Being friends would be fun. I could wave hello to you as you’re walking to class. Or maybe have a brief conversation at the library about how much work we both have to do or about how one of us is in a rush because class starts in 10 minutes.
But before that happens I would have to forget about the words you’ve told me in the past. I would have to forget about the time you told me that you could see yourself falling in love with me. I would have to forget about the time you told me that I made you trip. That nobody made you feel the way I made you feel. That our connection was unbeatable, mentally and sexually. I believed these words when you told them to me, and before we can be friends I would have be a believer in their insignificance.

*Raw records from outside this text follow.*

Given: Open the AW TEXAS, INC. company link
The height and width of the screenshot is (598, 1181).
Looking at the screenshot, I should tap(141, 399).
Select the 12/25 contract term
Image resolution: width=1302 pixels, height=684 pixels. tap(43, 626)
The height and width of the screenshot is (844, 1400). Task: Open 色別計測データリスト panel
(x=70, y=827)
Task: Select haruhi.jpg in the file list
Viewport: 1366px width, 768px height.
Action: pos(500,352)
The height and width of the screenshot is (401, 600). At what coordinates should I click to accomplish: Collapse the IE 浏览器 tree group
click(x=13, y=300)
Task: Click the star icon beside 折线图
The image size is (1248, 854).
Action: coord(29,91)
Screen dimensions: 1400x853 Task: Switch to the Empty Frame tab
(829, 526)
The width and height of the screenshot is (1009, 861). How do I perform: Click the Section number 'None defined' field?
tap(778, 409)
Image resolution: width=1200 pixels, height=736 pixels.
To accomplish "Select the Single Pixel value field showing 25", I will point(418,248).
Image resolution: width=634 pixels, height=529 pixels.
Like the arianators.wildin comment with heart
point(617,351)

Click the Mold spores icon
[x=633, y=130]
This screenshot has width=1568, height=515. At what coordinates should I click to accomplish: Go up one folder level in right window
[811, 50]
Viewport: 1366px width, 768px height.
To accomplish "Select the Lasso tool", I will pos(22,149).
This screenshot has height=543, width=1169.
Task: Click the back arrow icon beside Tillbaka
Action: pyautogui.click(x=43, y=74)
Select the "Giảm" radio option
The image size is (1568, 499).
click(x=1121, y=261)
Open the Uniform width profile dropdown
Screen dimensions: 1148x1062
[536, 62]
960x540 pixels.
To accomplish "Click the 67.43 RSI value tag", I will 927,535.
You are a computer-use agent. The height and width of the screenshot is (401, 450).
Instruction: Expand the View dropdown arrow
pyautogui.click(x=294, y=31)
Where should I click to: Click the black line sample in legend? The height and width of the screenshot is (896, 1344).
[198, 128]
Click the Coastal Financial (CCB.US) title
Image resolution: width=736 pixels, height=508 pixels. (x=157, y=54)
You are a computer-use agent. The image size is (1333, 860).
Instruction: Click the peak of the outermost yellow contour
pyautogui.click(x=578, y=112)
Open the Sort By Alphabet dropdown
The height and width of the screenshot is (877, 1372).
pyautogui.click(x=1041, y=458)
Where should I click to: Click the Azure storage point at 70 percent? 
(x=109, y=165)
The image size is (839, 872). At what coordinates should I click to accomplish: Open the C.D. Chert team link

We can be friends, but quite a bit of time would have to pass first. Two or three years, honestly probably five years would be good enough. I think five years should be enough time to forget and move on from what could have been but never was. Maybe we can be friends after I’ve slept with enough women to make me forget your name and what it means and that our souls were ever connected.
We can be friends but I would have to learn to settle for that first. I’ve wanted you in a very particular way for quite sometime and I need to get accustomed to wanting you as a friend. I have to let go of my selfish desire of wanting to be your everything and wanting to be the person you come to when you’re anxious or afraid or when you need motivation. I have to let go of the idea of me taking you out and holding your hand and kissing you and pulling your hips closer to mine. And replace them with other ideas. Ideas that are more friendly.
Because in my heart the loss is still there. The sting is still there. The bitterness. The jealousy. The emotions. The memory of us. All of it. It’s still there and we just can’t be friends now. I wanted you. Day after day and night after night. I wanted you. But you didn’t want me and I have to teach myself to be okay with that before we can be friends.
I would have to be okay with the fact that your heart has found another home. A happier home. It’s his hand that you hold. It’s his smile that you crave. It’s his comfort that he brings you. I would have to be okay with the fact that we are going to be alive for the next 20,000 days and that for the next 20,000 days I am someone that your heart won’t look at the way it did when we were teenagers.
We can be friends. I can be in your life and you can be in mine. We don’t don’t have to treat each other like strangers. But before this happens, I just have to move on.